The year Lady Susan Hussey was born is better known for Hitler’s invasion of Poland; a move that signalled the start of World War II.
George VI reigned as king in 1939. The first air-conditioned car appeared in the US. Judy Garland’s Over the Rainbow was the biggest hit, and You Are My Sunshine was first recorded. Nylon stockings were born. So was Tina Turner. And Susan Katharine Hussey.
That’s two generations ago now, and Australia had three prime ministers that year, the inflation rate sat at -1.452 per cent, and telegram boys and cigarette girls still existed, along with rag-and-bone men, lift attendants, and photo processors.
Context is everything. And while I am not defending Lady Hussey’s exchange with Ngozi Fulani, the founder of non-profit domestic abuse organisation Sistah Space, I’m penning a plea to put it in perspective.
Another time
Hussey is 83. An elderly woman, who grew up in another time – like many of our parents and grandparents. And while that might not excuse her conversation, it should wrap it in some context.
Think of someone you know in their mid-80s. My mother was Lady Hussey’s age when the same-sex marriage discussion soaked up headlines.
And like many her age, the unfairness of it was explained to her; how it discriminated against people who simply wanted to love each other. She then joined the army of all ages that voted down that discrimination.
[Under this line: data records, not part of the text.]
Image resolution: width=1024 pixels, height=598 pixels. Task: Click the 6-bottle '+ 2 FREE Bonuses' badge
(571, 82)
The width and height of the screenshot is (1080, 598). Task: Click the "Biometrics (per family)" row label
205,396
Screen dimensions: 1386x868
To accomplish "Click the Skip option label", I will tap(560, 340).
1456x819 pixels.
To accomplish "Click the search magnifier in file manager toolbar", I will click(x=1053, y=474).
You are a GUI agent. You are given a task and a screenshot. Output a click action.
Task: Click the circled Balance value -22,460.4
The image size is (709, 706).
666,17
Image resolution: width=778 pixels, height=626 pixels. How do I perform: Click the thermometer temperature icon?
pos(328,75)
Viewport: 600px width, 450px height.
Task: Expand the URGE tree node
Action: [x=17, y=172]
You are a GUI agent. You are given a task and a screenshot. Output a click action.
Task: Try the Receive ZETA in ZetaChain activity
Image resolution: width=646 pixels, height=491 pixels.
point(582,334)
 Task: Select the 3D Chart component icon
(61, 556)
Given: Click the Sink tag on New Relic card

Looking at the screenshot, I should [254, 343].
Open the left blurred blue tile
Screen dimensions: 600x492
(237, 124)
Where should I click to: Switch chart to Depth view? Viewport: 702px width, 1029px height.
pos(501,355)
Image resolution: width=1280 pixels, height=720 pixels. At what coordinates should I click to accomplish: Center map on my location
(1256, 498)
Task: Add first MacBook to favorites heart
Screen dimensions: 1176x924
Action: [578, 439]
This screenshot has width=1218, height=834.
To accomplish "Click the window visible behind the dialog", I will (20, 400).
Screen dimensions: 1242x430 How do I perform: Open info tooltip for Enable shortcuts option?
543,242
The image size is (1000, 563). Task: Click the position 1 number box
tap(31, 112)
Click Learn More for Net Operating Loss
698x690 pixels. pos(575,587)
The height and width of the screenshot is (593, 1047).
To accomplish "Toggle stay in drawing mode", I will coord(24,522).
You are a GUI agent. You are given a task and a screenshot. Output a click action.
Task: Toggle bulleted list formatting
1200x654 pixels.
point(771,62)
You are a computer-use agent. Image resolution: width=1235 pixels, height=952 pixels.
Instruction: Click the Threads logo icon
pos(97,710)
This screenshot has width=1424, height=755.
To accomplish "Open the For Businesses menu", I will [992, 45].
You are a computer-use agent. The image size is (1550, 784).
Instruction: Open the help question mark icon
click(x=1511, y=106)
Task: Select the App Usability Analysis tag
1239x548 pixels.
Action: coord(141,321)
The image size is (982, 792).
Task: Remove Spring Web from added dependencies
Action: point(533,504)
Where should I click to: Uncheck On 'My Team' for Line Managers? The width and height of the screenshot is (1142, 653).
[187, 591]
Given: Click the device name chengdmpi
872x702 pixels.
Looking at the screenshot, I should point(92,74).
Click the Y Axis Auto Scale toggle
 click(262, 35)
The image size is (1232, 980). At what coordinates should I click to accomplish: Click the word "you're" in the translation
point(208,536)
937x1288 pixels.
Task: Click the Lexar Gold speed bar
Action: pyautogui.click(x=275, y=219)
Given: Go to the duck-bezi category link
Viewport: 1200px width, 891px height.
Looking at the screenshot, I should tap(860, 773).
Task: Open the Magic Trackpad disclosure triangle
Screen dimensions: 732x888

But in those chats, between generations, the difference in the world we own stood out starkly to the one inhabited by our parents and grandparents.
Do we expect every 83-year-old to be able to understand and traverse the transgender debate? The debate over multiple names on birth certificates? The massive – and wholly good change – in how the world views racism?
No, we shouldn’t. And surely instead of vilifying them in viral and vicious social media missives, we could perhaps consider their intention.
Did Lady Hussey mean to belittle and racially attack a wonderful woman who fights for domestic violence survivors? Of course not.
But the result is that now, Lady Hussey – after six decades – is stepping down from a job which she started in 1960 when she replied to letters for the royal family before working her way up to become a lady-in waiting and close friend of Queen Elizabeth II; even sitting next to her on the way to Prince Philip’s funeral last year.
Quick to judge
This is not the scandal it is being billed. Nor is it the first crisis of the new King’s reign. The idea that this now hangs like a black treacherous cloud over William and Catherine’s visit to the US – the first in eight years – is ridiculous.
And how disappointing was it that the Prince of Wales – and Buckingham Palace also – so quickly jumped to judgement of a woman, who also is his godmother. Now there are inquiries underway and apologies and official statements – all over a few sentences that could be corrected.
Yes, it might be used as a fillip for Meghan and Harry and the innuendo around royalty and racism, but that was not Lady Hussey’s intention.
She got it dreadfully wrong, and no doubt knows that now. She has never courted controversy before and it is unlikely she was looking for it this week at a charitable reception for those who work to combat violence against women.
Perhaps a dose of forgiveness and a dash of education might have been better than an internet pile-on which has done nothing but pit one side against another on social media.
Fulani, too, is no doubt hurt, as she would be. And members of the royal family – along with many older folk – need to understand better how inclusivity and diversity are so central to how we live and work and play in 2022.
But how this saga played out is not the way to do it.